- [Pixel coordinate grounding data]
########

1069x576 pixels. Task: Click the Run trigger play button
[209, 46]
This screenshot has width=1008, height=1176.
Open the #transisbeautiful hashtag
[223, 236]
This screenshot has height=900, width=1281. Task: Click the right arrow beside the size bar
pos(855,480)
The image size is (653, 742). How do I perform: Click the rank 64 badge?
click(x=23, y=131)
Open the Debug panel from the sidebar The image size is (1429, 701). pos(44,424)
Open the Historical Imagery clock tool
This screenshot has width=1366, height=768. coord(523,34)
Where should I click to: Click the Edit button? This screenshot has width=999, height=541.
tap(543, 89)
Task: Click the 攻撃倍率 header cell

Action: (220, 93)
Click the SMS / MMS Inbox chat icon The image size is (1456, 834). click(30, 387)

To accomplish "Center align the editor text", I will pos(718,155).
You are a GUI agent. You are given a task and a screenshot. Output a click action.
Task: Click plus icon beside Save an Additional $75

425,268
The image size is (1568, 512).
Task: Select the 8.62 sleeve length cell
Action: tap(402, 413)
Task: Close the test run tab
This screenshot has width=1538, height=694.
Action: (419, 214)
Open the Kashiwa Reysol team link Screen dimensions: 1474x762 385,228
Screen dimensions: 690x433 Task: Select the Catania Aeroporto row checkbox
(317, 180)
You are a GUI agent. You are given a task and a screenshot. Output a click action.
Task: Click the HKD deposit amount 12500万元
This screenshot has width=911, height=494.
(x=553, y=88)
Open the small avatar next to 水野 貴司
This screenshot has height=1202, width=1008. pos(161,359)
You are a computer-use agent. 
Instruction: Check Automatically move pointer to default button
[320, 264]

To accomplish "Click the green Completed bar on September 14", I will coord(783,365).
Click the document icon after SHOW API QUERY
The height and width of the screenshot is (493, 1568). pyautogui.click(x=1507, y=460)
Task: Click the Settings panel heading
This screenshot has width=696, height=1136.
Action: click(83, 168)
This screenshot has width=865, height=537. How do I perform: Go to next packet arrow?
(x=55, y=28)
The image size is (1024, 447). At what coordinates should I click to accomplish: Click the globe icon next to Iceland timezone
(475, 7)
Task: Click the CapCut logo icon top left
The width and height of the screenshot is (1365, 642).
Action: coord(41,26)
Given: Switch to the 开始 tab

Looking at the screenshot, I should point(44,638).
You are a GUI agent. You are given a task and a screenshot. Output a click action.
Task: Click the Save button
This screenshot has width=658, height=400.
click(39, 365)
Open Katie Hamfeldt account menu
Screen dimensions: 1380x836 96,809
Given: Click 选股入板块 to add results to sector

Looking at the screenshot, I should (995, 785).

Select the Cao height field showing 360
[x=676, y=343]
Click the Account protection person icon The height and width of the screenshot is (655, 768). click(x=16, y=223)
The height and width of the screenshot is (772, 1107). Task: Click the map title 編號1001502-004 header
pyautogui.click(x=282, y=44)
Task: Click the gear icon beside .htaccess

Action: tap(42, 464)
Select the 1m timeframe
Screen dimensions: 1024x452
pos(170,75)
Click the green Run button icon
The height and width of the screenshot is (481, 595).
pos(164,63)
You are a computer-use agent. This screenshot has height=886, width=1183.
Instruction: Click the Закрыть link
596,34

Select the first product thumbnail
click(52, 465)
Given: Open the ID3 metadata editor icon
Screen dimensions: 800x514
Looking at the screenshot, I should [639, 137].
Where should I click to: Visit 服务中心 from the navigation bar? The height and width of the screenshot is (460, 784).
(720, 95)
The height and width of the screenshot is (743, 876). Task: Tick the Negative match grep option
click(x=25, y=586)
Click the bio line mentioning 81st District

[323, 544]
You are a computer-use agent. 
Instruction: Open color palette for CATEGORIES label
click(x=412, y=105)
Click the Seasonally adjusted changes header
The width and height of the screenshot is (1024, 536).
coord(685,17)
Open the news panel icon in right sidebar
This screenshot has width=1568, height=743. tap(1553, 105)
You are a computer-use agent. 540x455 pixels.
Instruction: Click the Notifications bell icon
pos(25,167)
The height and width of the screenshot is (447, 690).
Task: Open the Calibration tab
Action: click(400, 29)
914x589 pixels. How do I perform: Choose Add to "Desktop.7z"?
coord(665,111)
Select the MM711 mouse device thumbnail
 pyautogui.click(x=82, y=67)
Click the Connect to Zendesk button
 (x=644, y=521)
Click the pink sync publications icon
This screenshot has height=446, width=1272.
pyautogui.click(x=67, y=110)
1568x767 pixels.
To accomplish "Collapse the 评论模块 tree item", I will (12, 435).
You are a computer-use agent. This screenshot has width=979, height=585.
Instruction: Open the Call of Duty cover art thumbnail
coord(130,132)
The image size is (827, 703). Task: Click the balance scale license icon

########

- [PROBLEM STATEMENT]
Your answer must be the line containing "has width=979, height=585." through the last line above, copied exactly, with nothing added.

- [WRITTEN ANSWER]
You are a computer-use agent. This screenshot has width=979, height=585.
Instruction: Open the Call of Duty cover art thumbnail
coord(130,132)
The image size is (827, 703). Task: Click the balance scale license icon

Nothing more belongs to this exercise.